INFORMATION Block Start

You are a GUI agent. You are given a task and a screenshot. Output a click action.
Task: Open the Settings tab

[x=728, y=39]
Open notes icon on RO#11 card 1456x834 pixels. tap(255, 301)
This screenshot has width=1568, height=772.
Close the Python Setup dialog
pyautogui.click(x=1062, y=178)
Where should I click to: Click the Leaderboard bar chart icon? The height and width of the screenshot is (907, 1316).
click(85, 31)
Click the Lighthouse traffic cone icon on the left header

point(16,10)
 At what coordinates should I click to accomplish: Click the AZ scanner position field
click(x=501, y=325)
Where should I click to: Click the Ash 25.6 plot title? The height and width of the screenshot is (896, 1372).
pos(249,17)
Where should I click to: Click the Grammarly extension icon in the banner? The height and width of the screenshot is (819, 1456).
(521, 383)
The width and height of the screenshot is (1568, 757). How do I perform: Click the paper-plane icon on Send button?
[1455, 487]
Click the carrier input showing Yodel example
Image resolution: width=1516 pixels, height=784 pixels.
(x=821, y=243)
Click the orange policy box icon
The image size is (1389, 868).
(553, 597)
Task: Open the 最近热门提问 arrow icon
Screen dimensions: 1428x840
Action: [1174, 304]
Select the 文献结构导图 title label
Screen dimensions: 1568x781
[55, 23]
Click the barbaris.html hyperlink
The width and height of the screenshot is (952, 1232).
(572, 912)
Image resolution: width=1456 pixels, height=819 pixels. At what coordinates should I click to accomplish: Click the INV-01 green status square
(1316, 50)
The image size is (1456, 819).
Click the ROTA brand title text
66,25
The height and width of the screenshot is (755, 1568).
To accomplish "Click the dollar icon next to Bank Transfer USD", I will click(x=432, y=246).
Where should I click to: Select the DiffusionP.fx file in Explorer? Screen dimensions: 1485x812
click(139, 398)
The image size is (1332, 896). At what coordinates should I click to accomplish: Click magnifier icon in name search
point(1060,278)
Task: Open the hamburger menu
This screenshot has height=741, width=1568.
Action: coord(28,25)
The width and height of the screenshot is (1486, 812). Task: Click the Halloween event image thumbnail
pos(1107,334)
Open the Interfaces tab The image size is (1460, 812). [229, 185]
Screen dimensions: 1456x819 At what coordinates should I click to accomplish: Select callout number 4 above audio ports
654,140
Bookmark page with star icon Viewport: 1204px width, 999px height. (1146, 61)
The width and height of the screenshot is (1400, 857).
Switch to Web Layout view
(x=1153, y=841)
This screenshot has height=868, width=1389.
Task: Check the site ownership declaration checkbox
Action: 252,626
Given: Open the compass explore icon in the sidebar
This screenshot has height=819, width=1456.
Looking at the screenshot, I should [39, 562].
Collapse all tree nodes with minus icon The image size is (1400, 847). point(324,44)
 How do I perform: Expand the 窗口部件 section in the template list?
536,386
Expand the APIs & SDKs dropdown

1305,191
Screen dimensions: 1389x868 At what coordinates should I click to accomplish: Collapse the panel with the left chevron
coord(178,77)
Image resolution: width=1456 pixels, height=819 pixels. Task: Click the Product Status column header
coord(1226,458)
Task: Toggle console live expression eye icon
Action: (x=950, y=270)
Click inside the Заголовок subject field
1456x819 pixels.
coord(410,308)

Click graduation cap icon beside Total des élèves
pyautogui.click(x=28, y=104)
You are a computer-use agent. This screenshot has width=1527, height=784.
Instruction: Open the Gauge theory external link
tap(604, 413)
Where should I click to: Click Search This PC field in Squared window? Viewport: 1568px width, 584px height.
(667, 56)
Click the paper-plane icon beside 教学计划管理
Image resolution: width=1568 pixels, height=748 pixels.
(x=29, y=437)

INFORMATION Block End

* _WHAT IS NEEDED_:
Take every line from the records above that has the word "agent" and copy it.

* _RESPONSE_:
You are a GUI agent. You are given a task and a screenshot. Output a click action.
You are a computer-use agent. This screenshot has width=1527, height=784.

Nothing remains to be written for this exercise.